We understand that participants are seeking a public-private solution and are realistic enough to acknowledge that re/insurers alone cannot provide the private capital such a risk fund or pool would require.

As a result catastrophe bonds are being discussed, as part of the early explorations being coordinated by German insurance industry association the GDV.

The moves join other international initiatives to establish pandemic risk insurance backstops and risk pools, to provide extra capacity to ensure pandemic risk protection can be more all-encompassing and responsive should future pandemic outbreaks arise.

The German initiative is quite forward-thinking, it seems, with participants suggesting that in order to protect against the risk of future pandemics, a coordinated response by government, the insurance and reinsurance industry, as well as the capital markets is required.

The reports call for a fund of EUR 10 billion or more, with the remit of the fund for pandemics specifically, but also perhaps for other large catastrophic events as well.

It seems there is a dawning realisation that when peak catastrophe events occur, the capitalisation of the insurance industry alone may not be sufficient and the onus should not be solely placed on the taxpayer via the government.

A working group has been written by industry participants, under the guidance and coordination of the GDV, that calls for financing for the risk fund or pool to come from businesses, the insurance and reinsurance industry, the government and also from issuance of catastrophe bonds to underpin the risk capitalisation of the fund.

> Dataset excerpts
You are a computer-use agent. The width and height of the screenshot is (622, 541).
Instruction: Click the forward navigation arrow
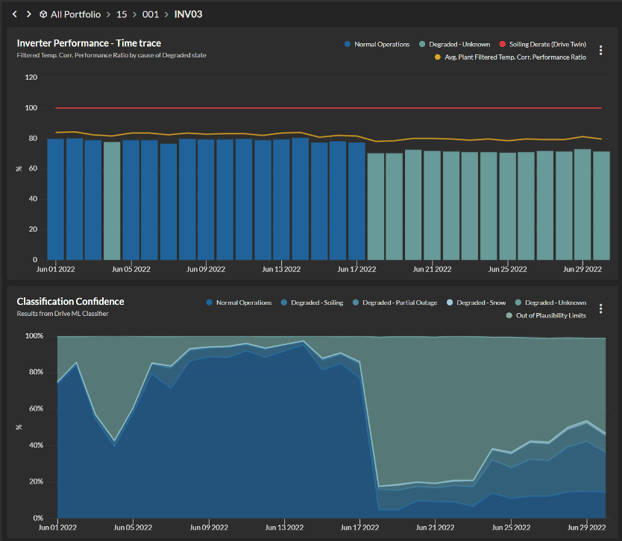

...

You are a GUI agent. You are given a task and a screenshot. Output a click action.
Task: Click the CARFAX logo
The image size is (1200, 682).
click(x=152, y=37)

> What this exercise asks
1. What do you get by swapping "participants" for "stakeholders" in everything from "We understand that" down to "pool would require." in the passage on the German pandemic risk fund?
2. How would you carry on the passage about the German pandemic risk fund from where it stops?

> Task-by-task outputs
1.
We understand that stakeholders are seeking a public-private solution and are realistic enough to acknowledge that re/insurers alone cannot provide the private capital such a risk fund or pool would require.

2.
Our recent survey revealed that the majority of the hundreds of respondents to it said that they believes a pandemic backstop facility of any kind should factor in instruments from the ILS market, such as cat bonds, as a way to secure the necessary funding such initiatives will need.

With some of the initiatives seen underway in the U.S. and UK calling pandemic risk uninsurable, it’s refreshing to see an initiative that acknowledges the insurability of the risk, but that the capacity of the insurance market is not sufficient on its own and that taxpayers should not be the only ones taking the burden.

The capital markets and ILS investors have the depth of liquidity and capital needed to absorb certain return-periods of these peak risks and exposures, while also enabling risk to be diversified into the deepest pool of capital available, at the right risk levels and price.

It will be interesting to see whether this German initiative, which is in its formative stages, gains traction or not.